The Yemeni official said the 25 have been rounded up from various parts of Yemen over the past 24 hours and were being questioned by Yemeni and U.S. investigators.

It is not unusual for authorities in Yemen, a key partner in the U.S.-led war on terror but for years an al-Qaida stronghold, to round up a large number of suspects in the wake of a terror attack.

The official, speaking on condition of anonymity because he is not authorized to speak to the media, said a U.S. team, possibly from the Federal Bureau of Investigation, was on its way to Yemen to take charge of the investigation.

The State Department on Thursday confirmed that Susan Elbaneh, 18, a U.S. citizen from Lackawanna, N.Y., was among those killed in the attack.

'Standard procedure'
U.S. Embassy spokesman Ryan Gliha would only say that it is "standard procedure" to dispatch an FBI team in cases of attacks against U.S. interests abroad.

The heavily guarded embassy is located in the affluent Dhahr Himyar district, a residential area dotted with five-star hotels and other embassies.

Wednesday's attack killed 16 people but failed to breach the compound's walls.
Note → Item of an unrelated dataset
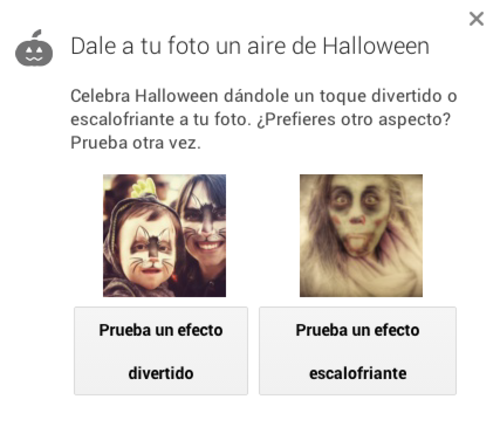Click the zombie's dark eyes in the thumbnail

[356, 199]
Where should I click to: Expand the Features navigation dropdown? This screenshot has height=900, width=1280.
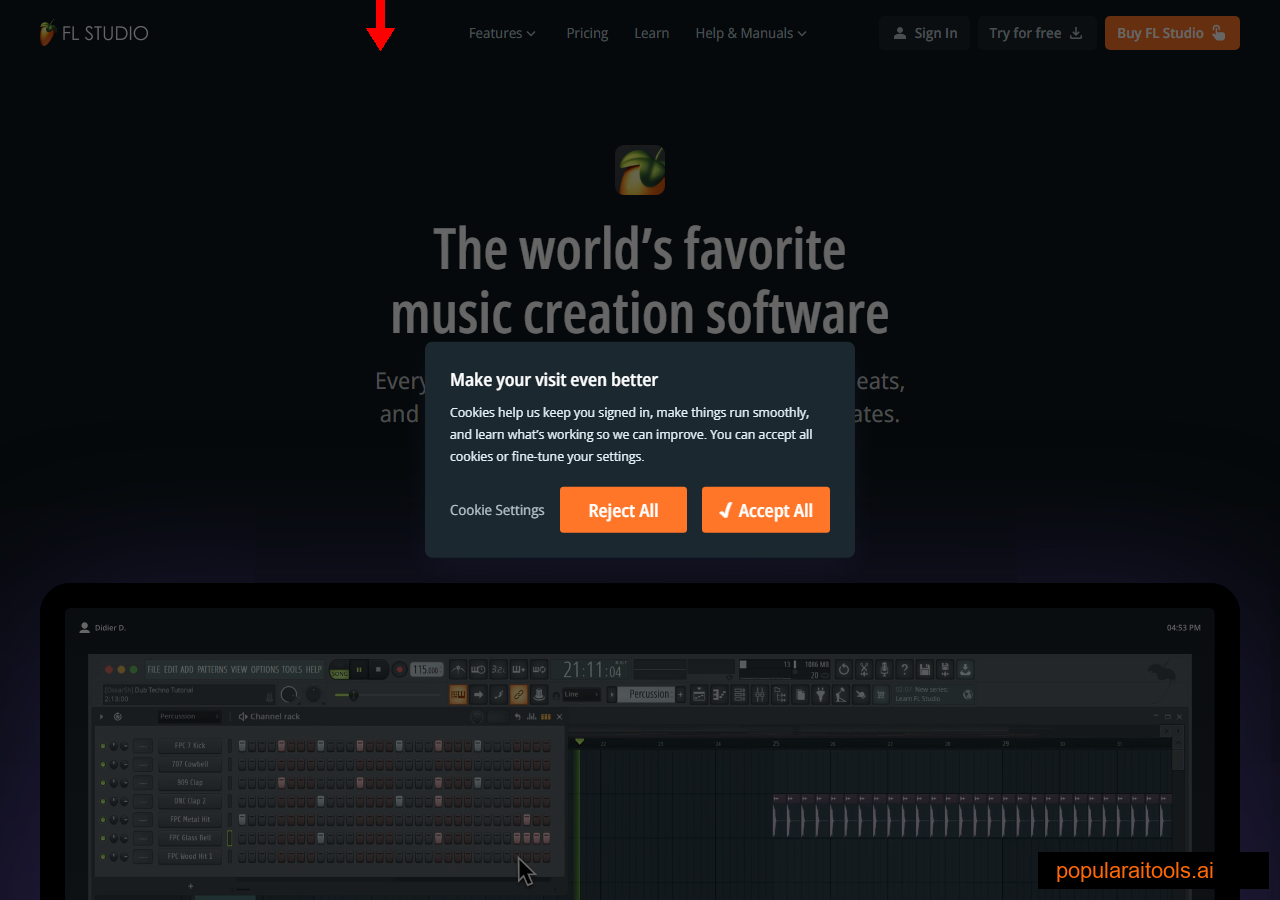(x=503, y=33)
None of those killed or wounded were U.S. diplomats or embassy employees.

The attackers fired automatic weapons and set off grenades and a car bomb. Six attackers, six Yemeni guards and four civilians were killed.

Snipers hidden across the street fired on emergency personnel rushing to the scene.
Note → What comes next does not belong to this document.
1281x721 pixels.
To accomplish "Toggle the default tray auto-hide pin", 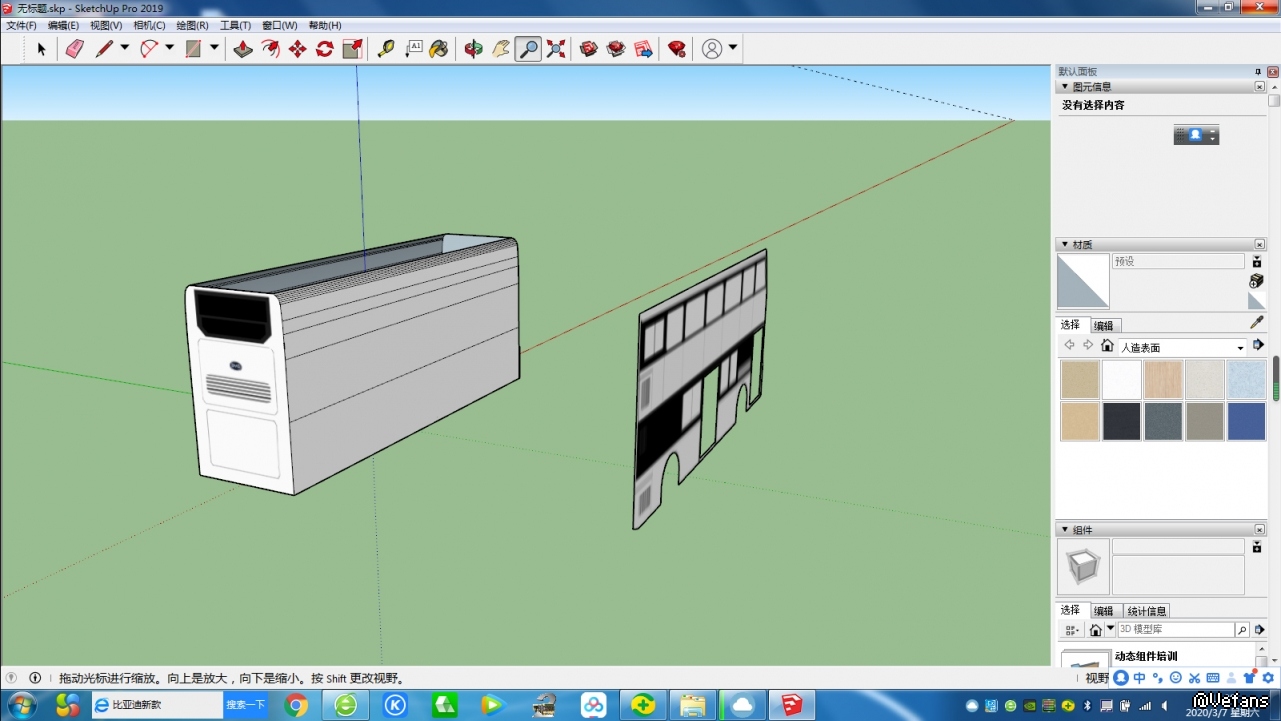I will [x=1258, y=72].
The attackers, some dressed in army uniforms, were stopped short of the compound's walls by guards and massive security barriers, but civilians waiting in line for visas outside the embassy were among the casualties.
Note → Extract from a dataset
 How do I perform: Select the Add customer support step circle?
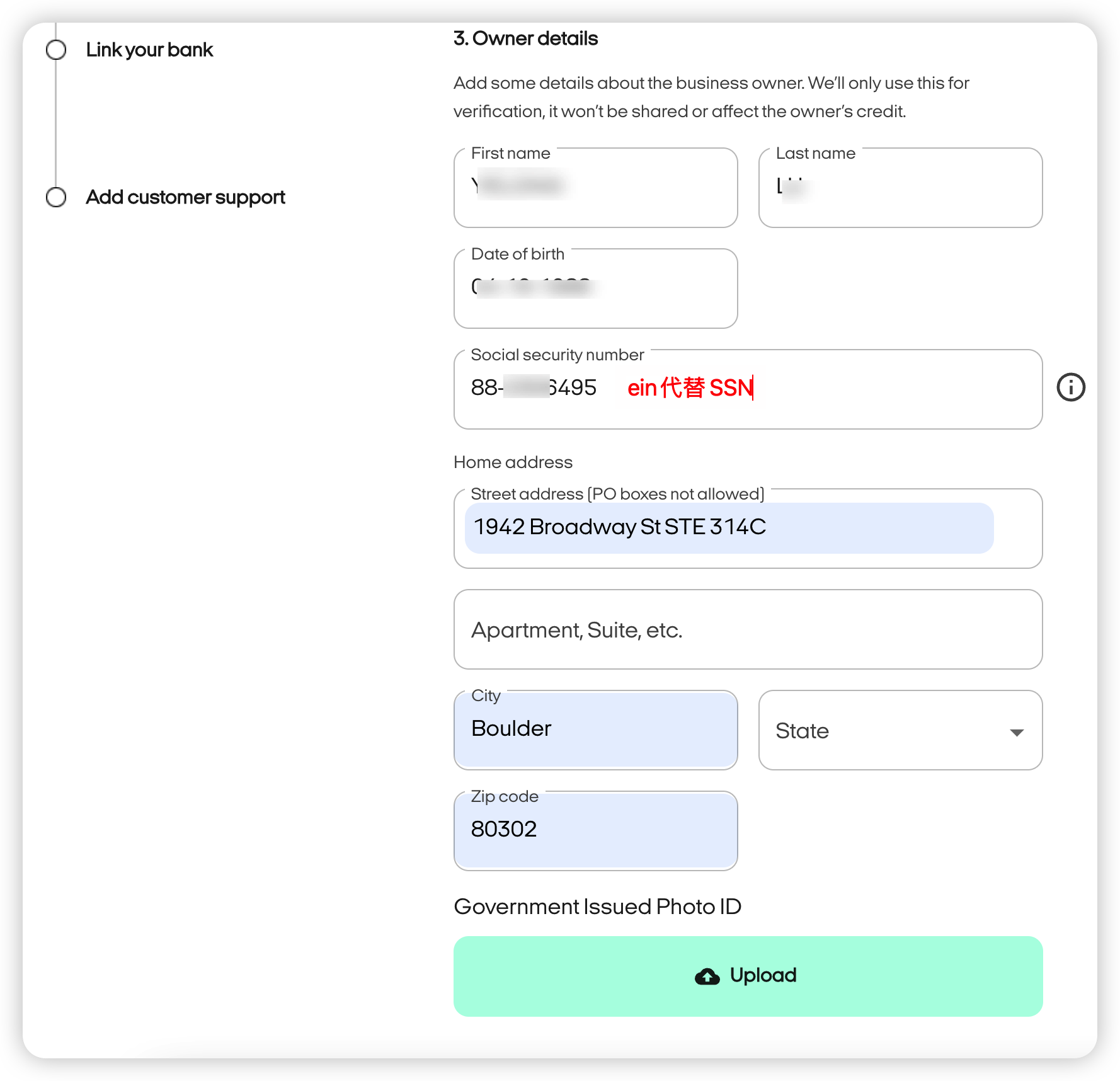[56, 197]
American killedElbaneh, the American killed in the attack, was recently wed in Yemen in an arranged marriage. She and her Yemeni husband were killed as they stood outside the embassy.

They were apparently there to do paperwork for the husband's move to the U.S. when the attackers struck, said Elbaneh's brother, Ahmed. Elbaneh's family was gathering at her father Ali's house Wednesday afternoon.

The U.S. counts Yemen as an ally in the war on terrorism. But American officials have long been frustrated over what is seen as a "revolving door" policy toward al-Qaida militants by President Ali Abdullah Saleh's government.

Yemen has let some convicted militants go free after promising to refrain from violence.

In 2006, a group of 23 militants escaped from a high-security prison, including 10 figures convicted in al-Qaida's 2000 bombing of the USS Cole destroyer in Aden harbor. There were widespread reports of security officials' collusion in the escape, and experts say Yemen's security and intelligence services are riddled with militant sympathizers.

State control is weak in the impoverished country — the ancestral homeland of Osama bin Laden — tribes are strong and many mountainous rural areas are lawless, giving ample room for militant training camps.

The U.S. Embassy has been attacked four times since 2003, most recently in March when a volley of mortars targeting the compound hit a neighboring girls high school instead, killing a Yemeni guard and wounding dozens of girls.

Just last month, the State Department allowed the return of nonessential embassy personnel and family members who had been ordered to leave after the mortars.